The report shifts the focus from phosphorus as a noxious nutrient that must be regulated to prevent it from damaging the environment, to phosphorus as a precious – and dwindling – nonrenewable resource that must be used sparingly and carefully recycled from all aspects of the food chain.
The report even raises the spectre of unusual sources of supply for agriculture, including the City of Winnipeg, which could incorporate technology to recapture phosphorus from sewage to sell as fertilizer.
“Phosphorus is an indispensible resource that has been mismanaged to the point that we are jeopardizing our long-term food and water security. We need not look any farther than Lake Winnipeg to see the consequences of that,” said IISD’s Vivek Voora, co-author of Peak Phosphorus: Opportunity in the making – why the phosphorus challenge presents a new paradigm for food security and water quality in the Lake Winnipeg Basin.
The soon-to-be-released report says the looming reality of Peak Phosphorus, when consumption exceeds the capacity of dwindling reserves, requires a wholesale shift in how the nutrient is viewed across all sectors of society.
An essential nutrient for plant growth, global consumption has grown steadily since the early 1960s from 28 million tonnes to 160 million tonnes.

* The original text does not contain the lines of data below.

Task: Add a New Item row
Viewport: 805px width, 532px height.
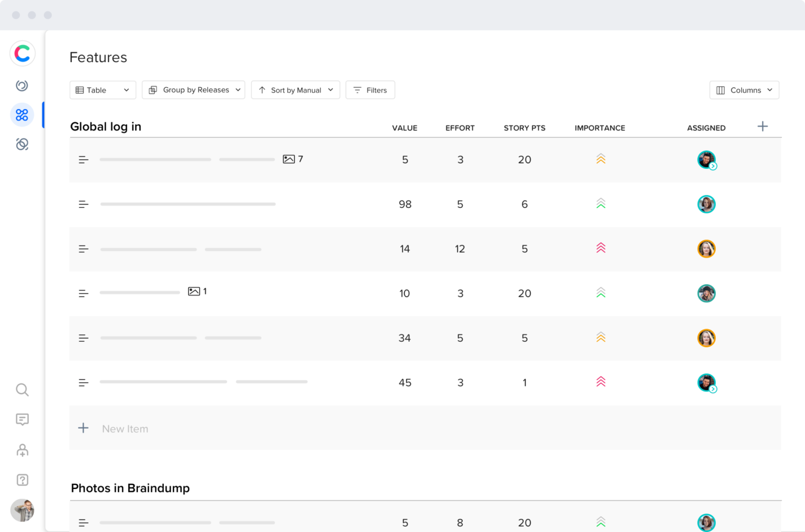Action: (x=425, y=428)
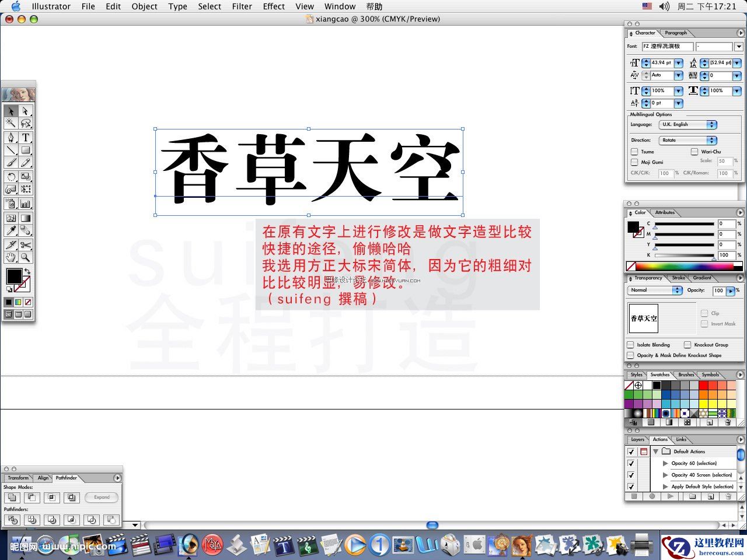Select the Zoom tool
Viewport: 747px width, 560px height.
(26, 257)
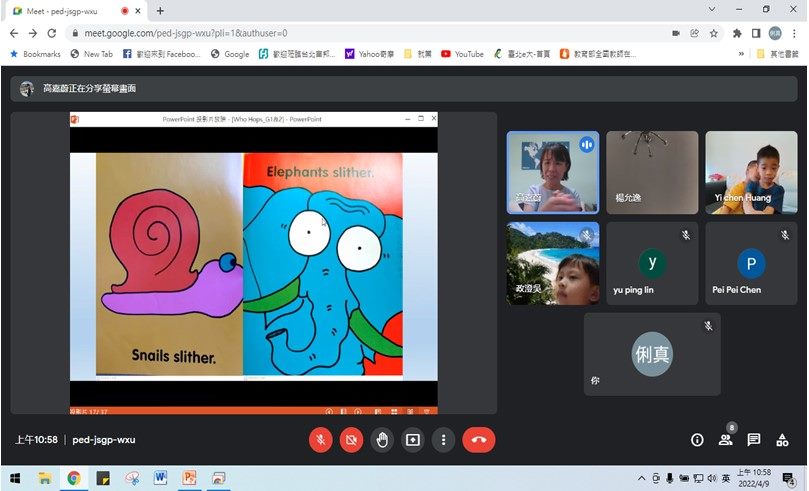Image resolution: width=809 pixels, height=491 pixels.
Task: Show the participants list panel
Action: [726, 440]
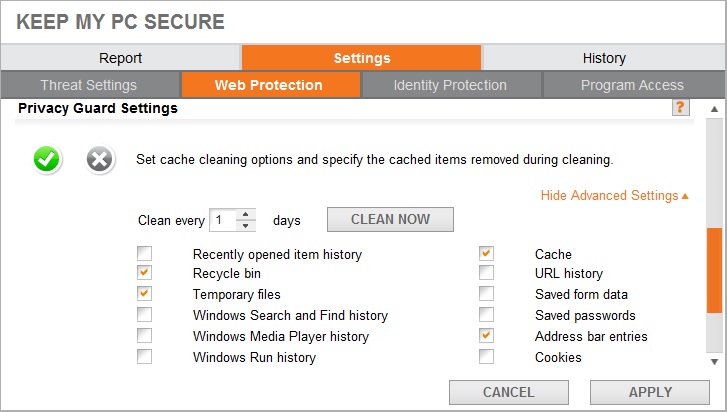
Task: Collapse Hide Advanced Settings expander
Action: (x=614, y=196)
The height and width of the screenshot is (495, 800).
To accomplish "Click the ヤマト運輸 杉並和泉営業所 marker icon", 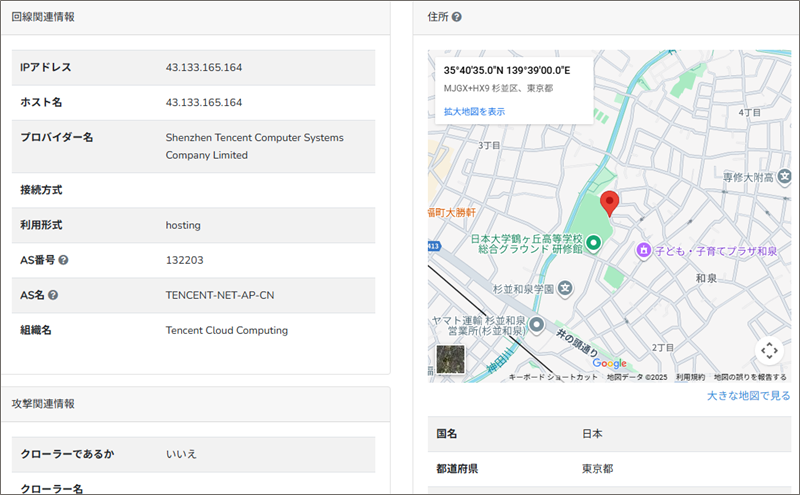I will pos(537,324).
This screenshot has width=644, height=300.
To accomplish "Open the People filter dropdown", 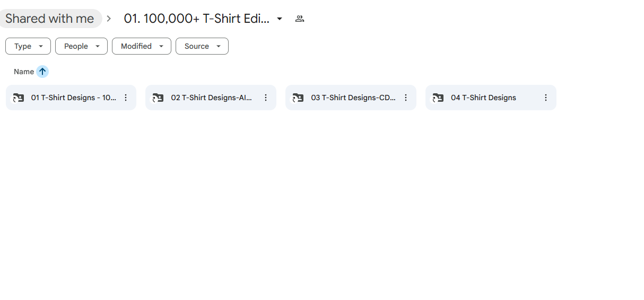I will click(81, 46).
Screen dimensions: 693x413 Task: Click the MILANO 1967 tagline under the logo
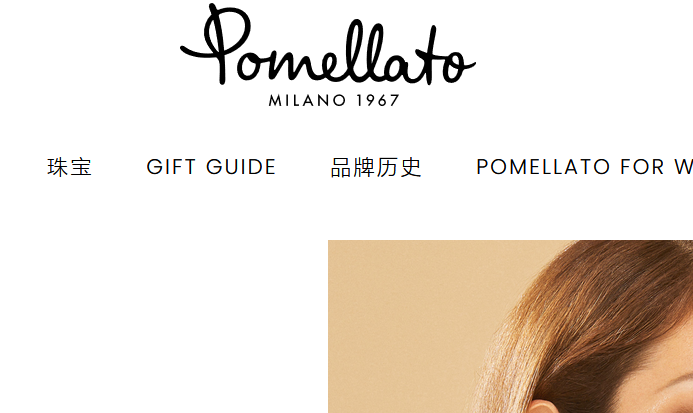(334, 100)
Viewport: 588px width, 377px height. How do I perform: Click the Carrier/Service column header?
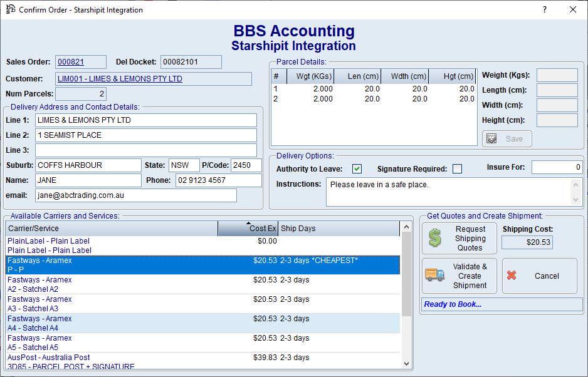(x=112, y=229)
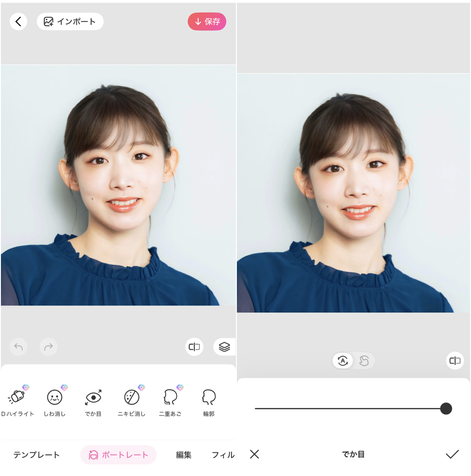
Task: Tap the back chevron at top left
Action: (x=18, y=21)
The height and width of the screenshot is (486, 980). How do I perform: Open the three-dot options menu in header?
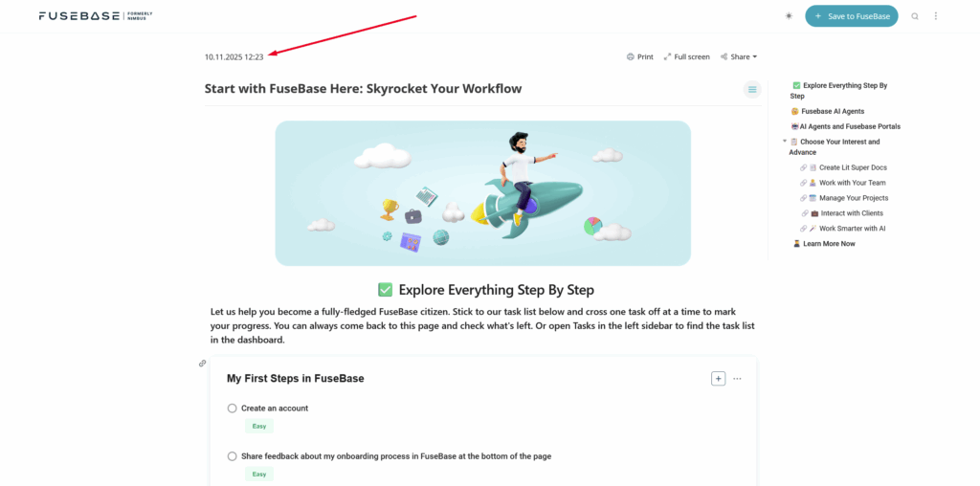[936, 16]
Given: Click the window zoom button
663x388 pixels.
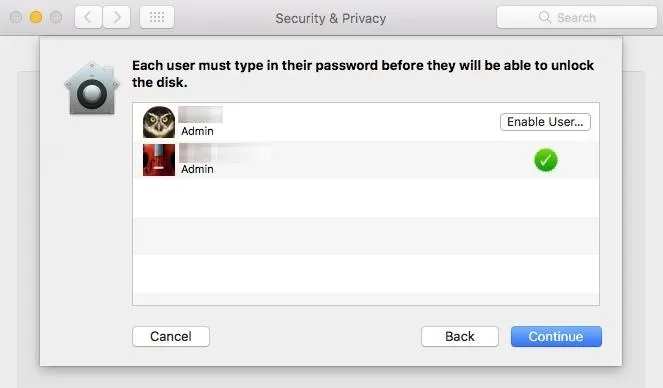Looking at the screenshot, I should tap(56, 17).
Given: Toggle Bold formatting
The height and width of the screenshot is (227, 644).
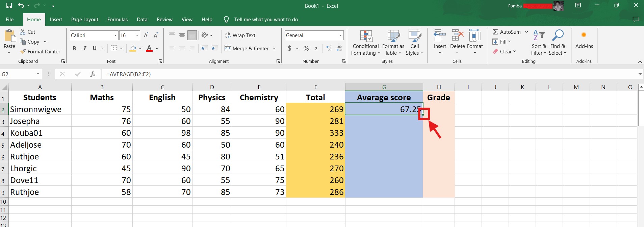Looking at the screenshot, I should click(x=74, y=49).
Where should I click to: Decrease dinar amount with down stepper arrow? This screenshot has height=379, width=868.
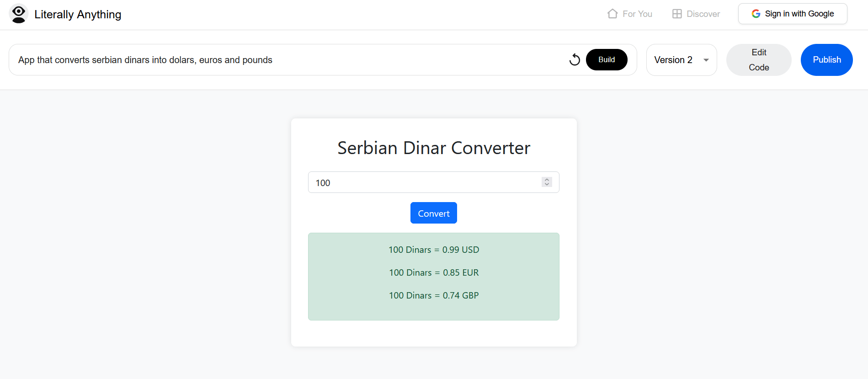coord(547,185)
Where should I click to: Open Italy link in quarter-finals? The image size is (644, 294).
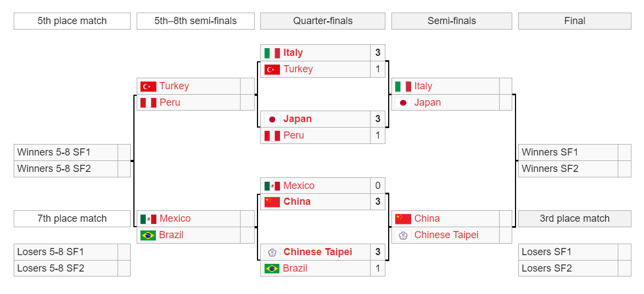[x=293, y=53]
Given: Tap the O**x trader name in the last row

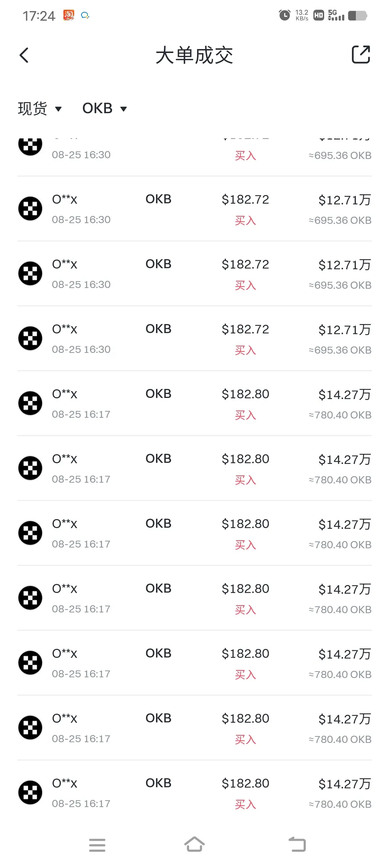Looking at the screenshot, I should (64, 783).
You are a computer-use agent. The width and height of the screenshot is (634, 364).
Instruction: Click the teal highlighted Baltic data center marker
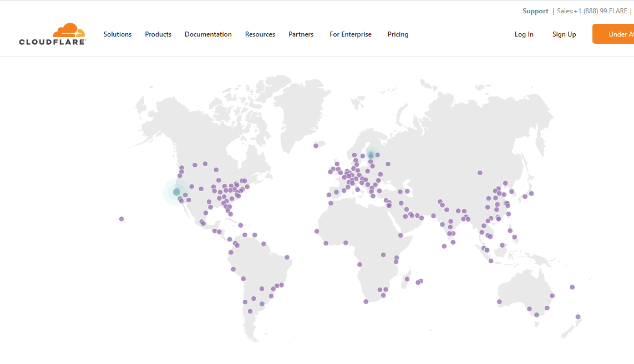pos(371,155)
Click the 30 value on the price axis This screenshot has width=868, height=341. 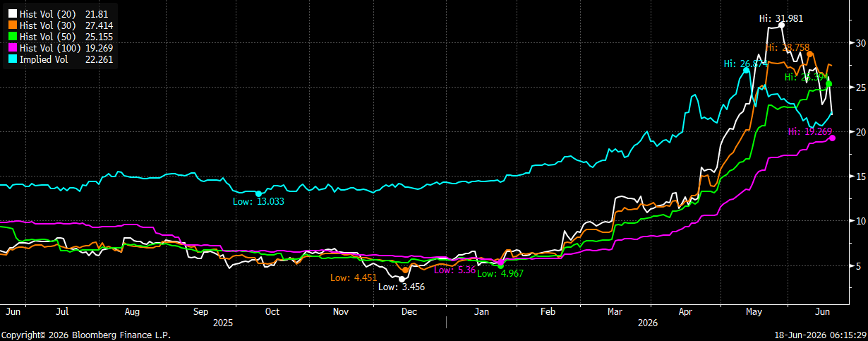[x=860, y=42]
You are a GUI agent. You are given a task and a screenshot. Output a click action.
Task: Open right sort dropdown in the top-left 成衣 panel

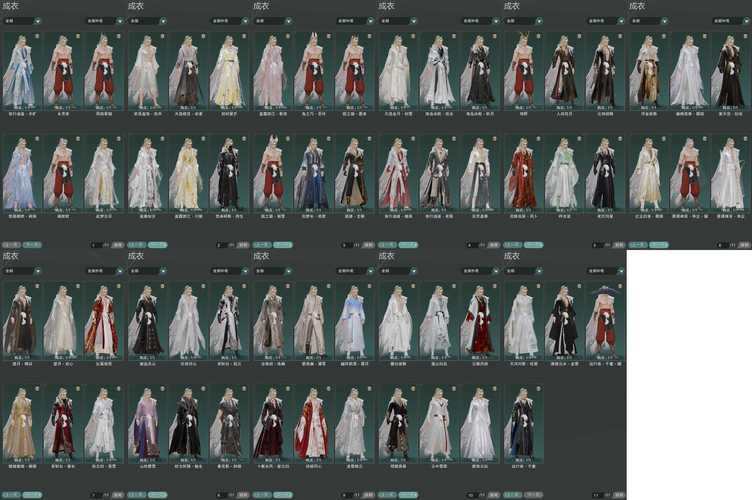[103, 20]
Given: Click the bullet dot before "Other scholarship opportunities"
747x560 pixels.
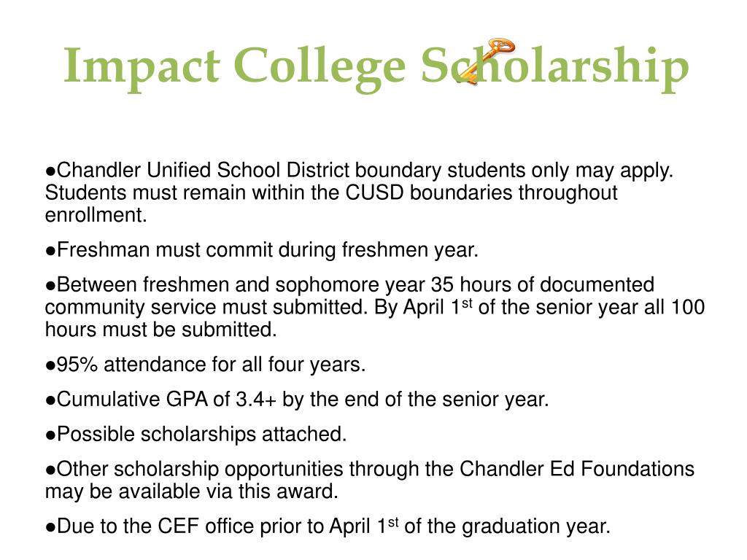Looking at the screenshot, I should (x=50, y=470).
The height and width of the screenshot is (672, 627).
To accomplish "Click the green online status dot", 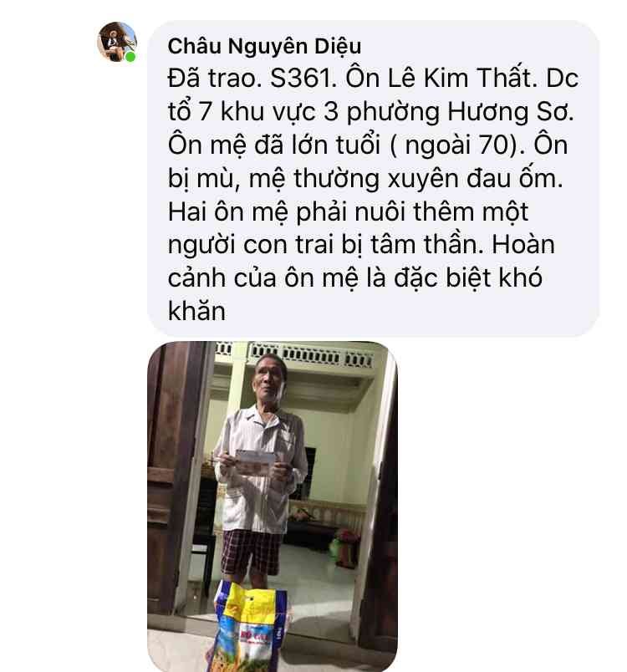I will coord(130,57).
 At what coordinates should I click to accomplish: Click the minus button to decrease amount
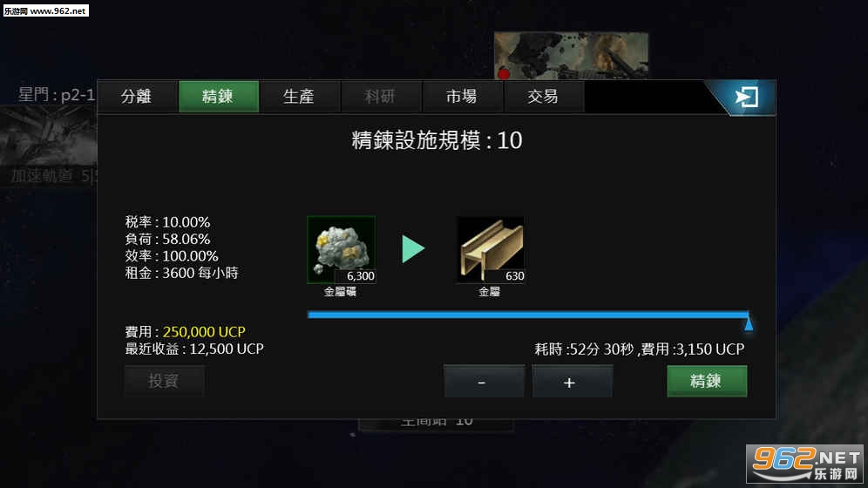coord(484,381)
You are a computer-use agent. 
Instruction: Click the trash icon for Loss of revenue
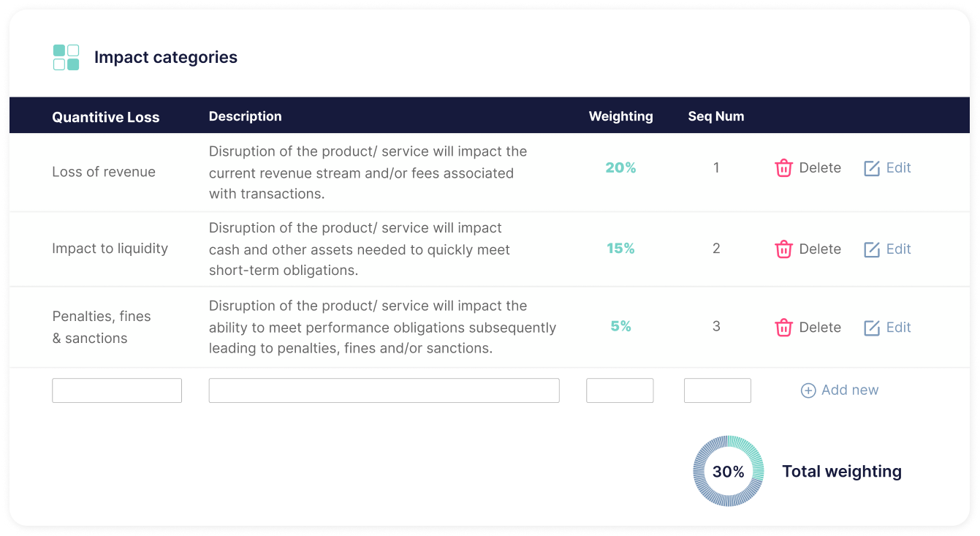point(784,167)

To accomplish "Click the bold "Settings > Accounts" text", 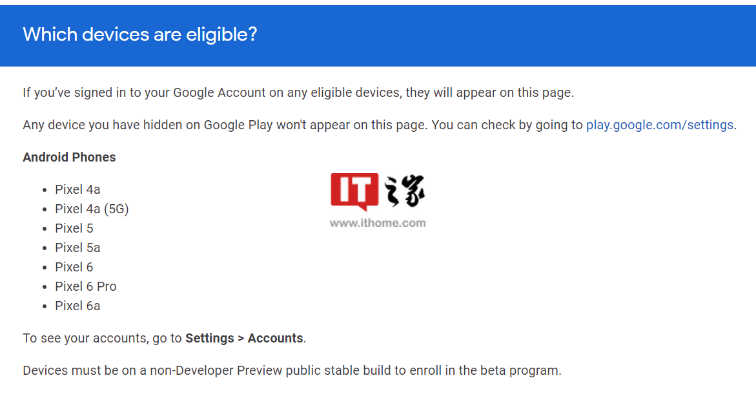I will point(245,338).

The cost has been rising too. In recent years, price shocks pushed the cost of the nutrient to $1,200 per tonne in 2008, up from $200 a tonne in 2002. Although prices have since fallen to around $850 per tonne, they are unlikely to drop to levels of the past.
While Canada prides itself on being a resource-rich nation, it is not well endowed with phosphorus reserves, a reality that threatens its status as an export
agricultural powerhouse, and even a food-secure nation.
Canada is not only dependent upon importing the resource, its economy is currently driven by exporting it in the form of food.
“Current practice in many industrialized countries is unsustainable in peak phosphorus scenarios,” the report says. “Changes must include substantial shifts in production and consumption patterns.”
The report’s authors, Voora, Andrea Ulrich and Diane Malley, are calling for a broadly based reassessment of current policies and management strategies to prepare for phosphorus deficiencies. “An economic evaluation of the vulnerability of agriculture confronted with declining phosphorus availability could accelerate this process.”
“The responsibility for developing a phosphorus-secure future cannot be solely imposed on agriculture,” the report says. “Regulatory approaches such as proposed application thresholds can only do so much to optimize phosphorus management.”
The report notes that although modern agricultural methods and production practices are a contributor to phosphorus loading in waterways, they are in response to demands of industry, policy and society.
“They frame the system within which agriculture operates,” it says. “Responsibility must be shared by all stakeholders. This amounts to adopting a life cycle, cradle-to-grave approach to phosphorus-based products, which include fertilizers, food and fibre.”
Seventy-three per cent of Manitoba’s soils are deficient in phosphorus, which makes it second only to Saskatchewan for having the highest rate of deficient soils in North America. Ironically, both provinces are part of the huge Lake Winnipeg watershed, which is dumping enough phosphorus into the lake to kill it through eutrophication.
Once phosphorus is lost to the sea, it takes millions of years for it to be mineralized back into a form that can be mined, the report says.